Europe : les citoyens prennent le pouvoir !


A quoi tient le malaise que ressentent même les plus « européens » de nos compatriotes devant le fonctionnement de l’Union ? « Bruxelles » apparaît comme un théâtre d’ombres, devant lequel le citoyen est condamné à être spectateur et non pas acteur. Un jour de décembre 1999, après un débat à huis clos, sans aucune consultation préalable, le Conseil européen déclare soudain que la Turquie a vocation à rejoindre l’Union européenne. Vous objectez ? Circulez, il n’y a rien à voir, même pour l’Assemblée Nationale, à laquelle un vote a été sèchement refusé. Il y a trois mois, M. Bolkestein était inconnu de 99,99999% de nos compatriotes. Il a commis un projet de « directive » : de quoi s’agit-il ? On en entend dire des choses affreuses, à droite comme à gauche. Si on a des réserves, comment l’exprimer ? Mystère. C’est insupportable. C’est l’Europe, telle qu’on n’en veut plus.


Et c’est l’Europe dont la Constitution tourne la page. Pour donner au citoyen la place légitime qui lui revient : la première.


Pour comprendre une organisation, comme un être, il faut revenir à la naissance. Au commencement de la construction européenne, dans les années 1950, était la méfiance : une immense méfiance entre les dirigeants, et une haine encore terrible entre les peuples. Donc, toutes les décisions devaient revenir aux représentants des gouvernements. Pas n’importe lesquels : les Ministres des Affaires étrangères, dont les négociations étaient préparées par des ambassadeurs. Comme, pour ces Excellences, toute affaire est affaire d’Etat, les réunions se passaient à huis clos. Et comme l’amour-propre national était en jeu, toutes les décisions importantes ne pouvaient être prises qu’à l’unanimité : il ferait beau voir que la France se pliât à un « diktat » allemand soutenu par le Bénélux ! La gestion quotidienne du « marché commun » était confiée à une Commission, conçue comme une magistrature d’experts choisis pour leur compétence et faisant serment d’indépendance à l’égard de leurs intérêts nationaux. Les parlementaires s’intéressant à la chose européenne étaient invités à débattre sans enjeu, comme cela se faisait déjà auprès de beaucoup d’organisations internationales, au Conseil de l’Europe, à l’UEO ou à l’OTAN : un rite social, comme les valses de Strauss qui, en d’autres temps, agrémentaient le Congrès de Vienne.

Données brutes:

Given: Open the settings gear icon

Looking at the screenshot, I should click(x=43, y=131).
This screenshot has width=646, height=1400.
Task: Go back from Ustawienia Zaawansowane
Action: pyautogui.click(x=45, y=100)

Vos tâches:
a) Résumez sous forme de liste le paragraphe de la page qui commence par « Pour comprendre une organisation », sans perdre ses faits principaux.
b) Citez la page telle quelle, à partir de « A quoi tient » jusqu'à « n’en veut plus. » inclus.
c) Traduisez en anglais cette phrase de la page : « Et c'est l'Europe dont la Constitution tourne la page. »
Les enregistrements ne sont pas utiles ici.

Réponses:
a)
- Pour comprendre une organisation, il faut remonter à sa naissance.
- Dans les années 1950, la construction européenne naît d'une immense méfiance entre les dirigeants et d'une haine encore terrible entre les peuples.
- Toutes les décisions reviennent donc aux représentants des gouvernements, les ministres des Affaires étrangères, dont les négociations sont préparées par des ambassadeurs et menées à huis clos.
- Par amour-propre national, les décisions importantes exigent l'unanimité.
- La gestion quotidienne du marché commun est confiée à une Commission d'experts choisis pour leur compétence et indépendants de leurs intérêts nationaux.
- Les parlementaires débattent sans enjeu, comme au Conseil de l'Europe, à l'UEO ou à l'OTAN. C'est un simple rite social.

b)
A quoi tient le malaise que ressentent même les plus « européens » de nos compatriotes devant le fonctionnement de l’Union ? « Bruxelles » apparaît comme un théâtre d’ombres, devant lequel le citoyen est condamné à être spectateur et non pas acteur. Un jour de décembre 1999, après un débat à huis clos, sans aucune consultation préalable, le Conseil européen déclare soudain que la Turquie a vocation à rejoindre l’Union européenne. Vous objectez ? Circulez, il n’y a rien à voir, même pour l’Assemblée Nationale, à laquelle un vote a été sèchement refusé. Il y a trois mois, M. Bolkestein était inconnu de 99,99999% de nos compatriotes. Il a commis un projet de « directive » : de quoi s’agit-il ? On en entend dire des choses affreuses, à droite comme à gauche. Si on a des réserves, comment l’exprimer ? Mystère. C’est insupportable. C’est l’Europe, telle qu’on n’en veut plus.

c) And this is the Europe on which the Constitution turns the page.